Estaba dispuesta a hacerlo pero algo, que en ese momento no pude explicar, me
detuvo. Mis razonamientos fueron triviales: qué voy a ver que no haya visto ya
desde un avión, si subí al Empire State, si crucé en auto la cordillera. Lo que
no vería desde luego era Chicago desde la altura de la Sears Tower , pero eso
no lo tuve en cuenta. De modo que no subí y en cambio preferí que continuaramos
con el circuito turístico en el pequeño tranvía multicolor. El tranvía nos dejó
en la Milla Magnífica ,
un lugar donde están las grandes casas: Los Tíffany (sus vendedores como vestales; sus
cristales y diamantes), los Versacce,
los Pucci, y todos los apellidos glamorosos de la moda. Caminamos la
ciudad por los puentes de hierro, aguantando la nieve, por las calles del
centro debajo de los carriles del subway.
La casa donde
parábamos quedaba en los suburbios. Las
ciudades magníficas también tienen barrios a donde raramente llegan las
limusinas. Pero la indigencia casi no se ve en la construcción. Barrios bajos
con arquitectura estilo inglés, ladrillo a la vista y aberturas blancas. Los
que alquilan en estas zonas en su mayoría son latinos y negros pobres, familias
que se van corriendo a los sitios
más económicos. Las tiendas ofrecen otra clase de productos mexicanos :enchiladas,
tortillas de maíz, guacamoles, bananas fritas, frijoles negros, imágenes de
vírgenes y santos, tamales o, cuando llega la
fecha, calaveras de azúcar para festejar el día de los muertos. En uno
de los edificios que daba a un callejón había un local desocupado y, dentro,
una orquesta de negros ensayando jazz, sonaba espléndido, invitaba a quedarse. Pero en Chicago nos dicen, lo bello
se junta con lo peligroso. Los vecinos nos habían alertado sobre unas
pandillas que merodeaban por la zona atacándose entre sí y no era necesario confirmar si era o no
cierto. Sin embargo no fueron las pandillas ni la idea de las pandillas lo que
producía en mí ese miedo vago que me había acompañado como una imagen borrosa
durante todo el viaje a Chicago. La tarde
anterior finalizó en el centro, en una librería preciosa, de esas en las
que uno podría quedarse a vivir y necesitaría otra vida para ver la mitad de los libros. Tenía varios
pisos, en el último había una confitería con un gran ventanal y uno se sentaba,
cafecito en mano, a leer o a mirar pasar la ciudad. Me sentía en Buenos Aires,
y me dije: en cualquier ciudad del mundo uno se puede sentir como en su casa.

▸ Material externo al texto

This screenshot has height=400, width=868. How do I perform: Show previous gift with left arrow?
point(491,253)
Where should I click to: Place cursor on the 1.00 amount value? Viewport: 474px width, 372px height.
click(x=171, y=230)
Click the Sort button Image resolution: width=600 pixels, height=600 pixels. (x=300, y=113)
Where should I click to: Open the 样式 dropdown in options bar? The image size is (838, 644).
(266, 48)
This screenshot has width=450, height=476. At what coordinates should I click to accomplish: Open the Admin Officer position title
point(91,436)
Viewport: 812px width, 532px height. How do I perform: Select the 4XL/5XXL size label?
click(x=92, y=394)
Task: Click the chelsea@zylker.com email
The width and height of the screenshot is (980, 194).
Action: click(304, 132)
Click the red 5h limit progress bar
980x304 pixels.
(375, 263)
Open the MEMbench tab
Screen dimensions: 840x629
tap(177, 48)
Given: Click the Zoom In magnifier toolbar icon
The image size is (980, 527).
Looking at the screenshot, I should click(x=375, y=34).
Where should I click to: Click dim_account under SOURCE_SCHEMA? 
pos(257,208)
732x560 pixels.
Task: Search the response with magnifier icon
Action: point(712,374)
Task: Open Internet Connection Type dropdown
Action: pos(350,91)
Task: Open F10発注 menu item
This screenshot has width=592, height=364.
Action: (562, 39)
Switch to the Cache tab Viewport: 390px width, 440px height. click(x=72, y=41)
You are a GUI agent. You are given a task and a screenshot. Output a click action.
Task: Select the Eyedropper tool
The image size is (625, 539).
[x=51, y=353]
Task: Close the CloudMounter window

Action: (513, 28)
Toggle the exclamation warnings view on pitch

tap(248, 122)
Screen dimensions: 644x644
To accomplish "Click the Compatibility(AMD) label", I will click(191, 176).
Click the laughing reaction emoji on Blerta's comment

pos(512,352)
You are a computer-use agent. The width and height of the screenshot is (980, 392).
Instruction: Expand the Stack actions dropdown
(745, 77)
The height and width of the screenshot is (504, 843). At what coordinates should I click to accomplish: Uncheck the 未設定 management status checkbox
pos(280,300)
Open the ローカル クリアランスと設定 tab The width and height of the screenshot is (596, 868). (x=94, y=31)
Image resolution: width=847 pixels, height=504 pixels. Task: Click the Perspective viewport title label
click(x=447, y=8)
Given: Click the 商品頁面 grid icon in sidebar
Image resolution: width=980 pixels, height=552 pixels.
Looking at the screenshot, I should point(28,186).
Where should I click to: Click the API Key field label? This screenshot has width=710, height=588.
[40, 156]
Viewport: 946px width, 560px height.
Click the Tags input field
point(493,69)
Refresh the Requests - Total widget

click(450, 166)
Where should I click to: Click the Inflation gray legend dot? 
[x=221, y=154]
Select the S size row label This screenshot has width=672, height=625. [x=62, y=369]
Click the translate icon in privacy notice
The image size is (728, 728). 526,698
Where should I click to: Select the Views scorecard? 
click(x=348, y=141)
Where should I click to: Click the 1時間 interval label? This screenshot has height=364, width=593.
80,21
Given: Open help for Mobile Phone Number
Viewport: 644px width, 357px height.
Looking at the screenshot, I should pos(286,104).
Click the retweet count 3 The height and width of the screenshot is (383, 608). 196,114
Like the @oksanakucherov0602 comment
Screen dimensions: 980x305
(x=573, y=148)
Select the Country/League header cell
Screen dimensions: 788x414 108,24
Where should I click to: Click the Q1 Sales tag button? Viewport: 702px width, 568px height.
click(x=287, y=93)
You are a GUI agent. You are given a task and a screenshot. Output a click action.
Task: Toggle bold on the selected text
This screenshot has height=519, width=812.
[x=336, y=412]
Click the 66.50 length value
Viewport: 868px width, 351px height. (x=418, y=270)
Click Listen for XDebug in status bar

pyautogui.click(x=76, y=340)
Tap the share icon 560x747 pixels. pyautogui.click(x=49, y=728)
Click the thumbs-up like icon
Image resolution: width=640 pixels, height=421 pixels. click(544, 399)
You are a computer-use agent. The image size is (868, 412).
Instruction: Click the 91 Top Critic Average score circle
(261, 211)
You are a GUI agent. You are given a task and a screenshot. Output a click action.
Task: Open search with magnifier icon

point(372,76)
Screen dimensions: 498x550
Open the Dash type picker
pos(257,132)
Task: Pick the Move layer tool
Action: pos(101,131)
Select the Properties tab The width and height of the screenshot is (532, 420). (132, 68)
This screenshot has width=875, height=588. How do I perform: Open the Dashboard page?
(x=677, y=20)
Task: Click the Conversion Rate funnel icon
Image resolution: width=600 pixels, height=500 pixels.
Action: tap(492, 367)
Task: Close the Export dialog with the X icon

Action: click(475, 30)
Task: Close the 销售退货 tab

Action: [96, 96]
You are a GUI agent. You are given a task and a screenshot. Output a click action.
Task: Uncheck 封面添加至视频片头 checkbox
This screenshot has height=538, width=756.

Pero en Buenos Aires no había sentido esta clase de vértigo impreciso como el que me rondaba allí.
No fue hasta
el día de regreso que comprendí de qué se trataba. Esperaba que llamaran a
embarque cuando, detrás de los ventanales que daban a la pista, una imagen me heló la sangre. Era un avión de
United. Ese gris y azul con una línea
roja que lo cruza en el medio, el avión que el mundo entero vio dos veces, y después miles de veces
incrustarse de un lado y del otro de las dos torres. El ícono de lo terrible
estaba ahí, vivo, frente al ventanal. Como si un muerto resucitara. Recién en
ese momento me di cuenta que la noche que viajamos de Washington a Chicago
habíamos volado en uno de esos. En ese momento comprendí porqué me había negado
a subir a la torre. La secuencia de los aviones volando cerca del edificio ya
estaba impresa en mi mente como una película.
Desde que
llegué a este país, hace unos meses, se
fue acentuando cierta sensación de
irrealidad. Mucho de lo que hasta ahora era ficción para mi - visto a través de
la imaginación, el cine, la televisión -
lo encuentro ahora como verdad en lo cotidiano, en la convivencia del
día a día. Compruebo así de qué modo
cada grupo: cultura o subcultura
va construyendo sus rituales que para otra son acaso incomprensibles.¿Será que
de algún modo todos somos la ficción de los otros?
Unos días después, el espantoso atentado de Atocha en
Madrid mostró cuál es ahora la realidad que construimos: los grandes
conglomerados urbanos, las ciudades hermosas inventadas por los hombres, están
bajo amenaza. Eso es real.
¿Las nuevas ficciones
terminarán por consumirnos? O
podrá el futuro imaginar ciudades nuevas, o nuevas formas humanas de vivir.